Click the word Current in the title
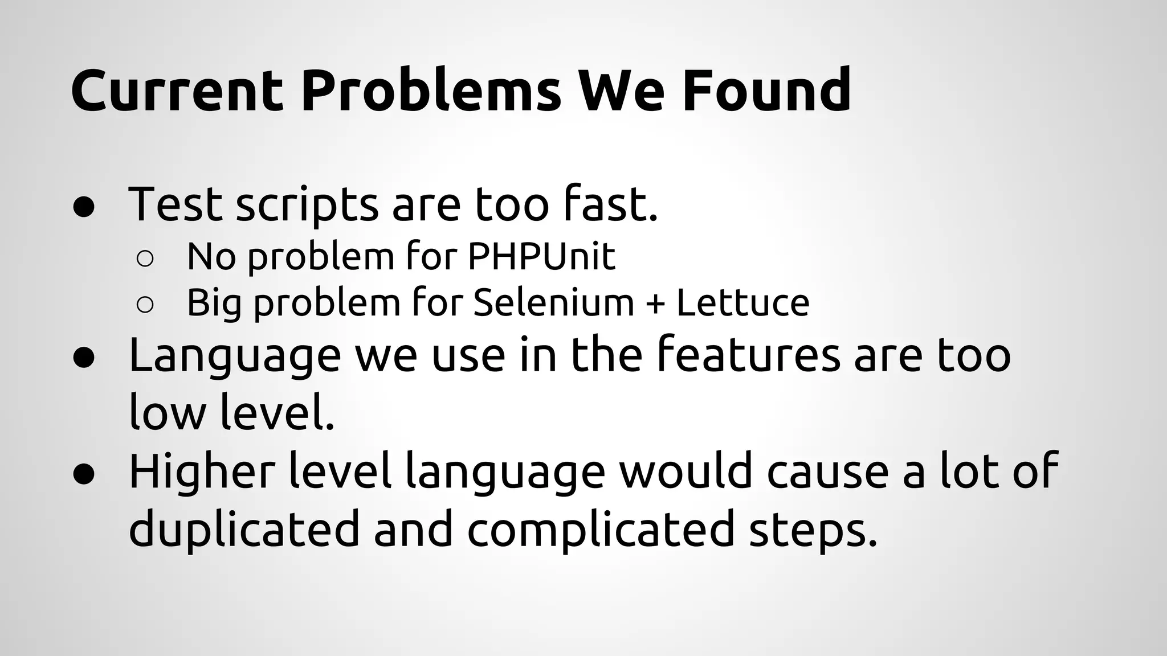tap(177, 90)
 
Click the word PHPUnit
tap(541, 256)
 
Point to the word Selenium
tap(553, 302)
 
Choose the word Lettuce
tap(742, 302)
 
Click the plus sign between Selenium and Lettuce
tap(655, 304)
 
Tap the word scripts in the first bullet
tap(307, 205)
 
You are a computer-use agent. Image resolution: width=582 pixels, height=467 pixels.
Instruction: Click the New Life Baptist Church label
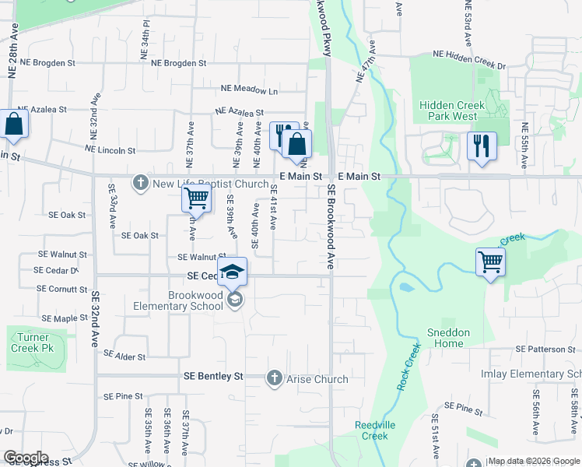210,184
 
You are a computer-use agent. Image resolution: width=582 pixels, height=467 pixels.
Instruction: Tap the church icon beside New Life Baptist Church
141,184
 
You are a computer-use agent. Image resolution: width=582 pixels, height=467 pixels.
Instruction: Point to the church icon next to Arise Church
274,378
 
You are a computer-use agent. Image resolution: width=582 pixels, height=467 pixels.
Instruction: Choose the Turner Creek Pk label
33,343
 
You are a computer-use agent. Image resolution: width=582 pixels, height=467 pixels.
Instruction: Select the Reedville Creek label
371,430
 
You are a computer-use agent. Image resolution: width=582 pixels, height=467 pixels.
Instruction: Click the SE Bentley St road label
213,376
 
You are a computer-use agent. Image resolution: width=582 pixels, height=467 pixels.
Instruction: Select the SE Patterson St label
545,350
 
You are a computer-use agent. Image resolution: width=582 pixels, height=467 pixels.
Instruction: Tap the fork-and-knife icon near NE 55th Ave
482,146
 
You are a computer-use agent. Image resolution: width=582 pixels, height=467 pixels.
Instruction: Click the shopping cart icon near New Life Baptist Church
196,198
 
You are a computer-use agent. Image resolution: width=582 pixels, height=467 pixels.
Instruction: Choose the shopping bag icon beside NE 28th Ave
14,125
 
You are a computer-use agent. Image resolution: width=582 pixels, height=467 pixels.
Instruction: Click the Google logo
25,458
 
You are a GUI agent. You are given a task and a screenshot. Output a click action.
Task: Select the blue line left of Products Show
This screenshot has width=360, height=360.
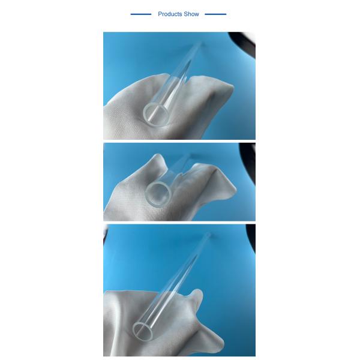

• • • • •

WORK TO BE COMPLETED – Copy out, word for word, the stretch of the items from the line containing "Choose the word Lettuce" through the end of the items, leaving the pictures out.

EXERCISE RESPONSE –
Choose the word Lettuce
tap(742, 302)
 
Click the plus sign between Selenium and Lettuce
tap(655, 304)
 
Tap the word scripts in the first bullet
tap(307, 205)
 
You are a computer-use agent. Image resolution: width=582 pixels, height=467 pixels.
Instruction: Click the New Life Baptist Church label
210,184
 
You are a computer-use agent. Image resolution: width=582 pixels, height=467 pixels.
Instruction: Tap the church icon beside New Life Baptist Church
141,184
 
You are a computer-use agent. Image resolution: width=582 pixels, height=467 pixels.
Instruction: Point to the church icon next to Arise Church
274,378
 
You are a computer-use agent. Image resolution: width=582 pixels, height=467 pixels.
Instruction: Choose the Turner Creek Pk label
33,343
 
You are a computer-use agent. Image resolution: width=582 pixels, height=467 pixels.
Instruction: Select the Reedville Creek label
371,430
 
You are a computer-use agent. Image resolution: width=582 pixels, height=467 pixels.
Instruction: Click the SE Bentley St road label
213,376
 
You are a computer-use agent. Image resolution: width=582 pixels, height=467 pixels.
Instruction: Select the SE Patterson St label
545,350
 
You are a computer-use agent. Image resolution: width=582 pixels, height=467 pixels.
Instruction: Tap the fork-and-knife icon near NE 55th Ave
482,146
 
You are a computer-use agent. Image resolution: width=582 pixels, height=467 pixels.
Instruction: Click the shopping cart icon near New Life Baptist Church
196,198
 
You are a computer-use agent. Image resolution: width=582 pixels, height=467 pixels.
Instruction: Choose the shopping bag icon beside NE 28th Ave
14,125
 
You are a computer-use agent. Image resolution: width=582 pixels, height=467 pixels.
Instruction: Click the Google logo
25,458
 
You are a GUI agent. You are given a task and a screenshot. Output a click action.
Task: Select the blue line left of Products Show
This screenshot has width=360, height=360.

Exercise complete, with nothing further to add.